Fiscal Q3 Financial Highlights
Fiscal third quarter total revenue was $11.5 million, an increase of 29% from the comparable year-ago quarter. License revenue for the fiscal third quarter was $2.8 million, an increase of 67% from the comparable year-ago quarter. Recurring revenue for the fiscal third quarter was $5.8 million, an increase of 12% over the comparable year-ago quarter. Professional services revenue for the fiscal third quarter was $2.9 million, an increase of 40% from the comparable year-ago quarter.

Gross profit for the fiscal third quarter was $8.0 million, an increase of 31% from the comparable year-ago quarter. Gross margin for the fiscal third quarter increased to 70%, from 69% in the comparable year-ago quarter. The recurring revenue gross margin for the fiscal third quarter increased to 77%, from 74% in the comparable year-ago quarter. The professional services gross margin for the fiscal third quarter decreased to 26%, from 31% in the comparable year-ago quarter.

Net loss for the fiscal third quarter was $1.2 million, or a loss of $0.05 per share, compared to net income of $567,000, or $0.03 per share on a basic and $0.02 on a diluted basis, for the comparable year-ago quarter. Net loss for the fiscal third quarter included stock-based compensation expense of $255,000 and interest and tax expense of $253,000, compared to stock-based compensation expense of $54,000 and interest and tax expense of $302,000 in the comparable year-ago quarter.

Fiscal YTD Financial Highlights
Total revenue for the nine months ended March 31, 2012 was $32.7 million, an increase of 4% from the same period last year. License revenue for the nine months ended March 31, 2012 was $8.8 million, a decrease of 25% from the same period last year. The year-over-year decrease in license revenue is attributable to a large one-time license fee received in the first quarter of fiscal 2011. Recurring revenue for the nine months ended March 31, 2012 was $17.3 million, an increase of 16% from the same period last year. Professional services revenue for the nine months ended March 31, 2012 was $6.7 million, an increase of 36% from the same period last year.

Gross profit for the nine months ended March 31, 2012 was $23.2 million, a decrease of 1% from the same period last year. Gross margin for the nine months ended March 31, 2012 decreased to 71%, from 75% for the same period last year. This decrease was due to the decrease in license revenue. The recurring revenue gross margin for the nine months ended March 31, 2012 increased to 77%, from 74% for the same period last year. The professional services gross margin for the nine months ended March 31, 2012 was 16% unchanged from the same period last year.

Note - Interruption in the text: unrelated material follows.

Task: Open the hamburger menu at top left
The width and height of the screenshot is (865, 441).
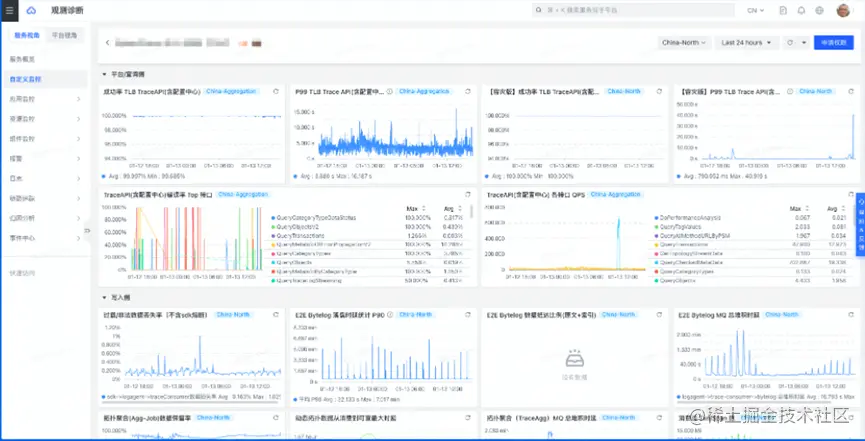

Net loss for the nine months ended March 31, 2012 was $1.5 million, or a loss of $0.06 per share, compared to a net income of $6.4 million, or $0.29 per share on a basic and $0.27 on a diluted basis, for the same period last year. Net loss for the nine months ended March 31, 2012 included stock-based compensation expense of $520,000 and interest and tax expense of $720,000, compared to stock-based compensation expense of $158,000 and interest and tax expense of $948,000, for the same period last year.

Total cash, cash equivalents and restricted cash decreased to $12.2 million at March 31, 2012, from $12.4 million at June 30, 2011. Cash provided by operations was $1.8 million for the nine months ended March 31, 2012, compared to cash provided by operations of $7.4 million for the same period last year. Deferred revenue increased to $6.4 million at March 31, 2012, compared to $5.8 million at June 30, 2011.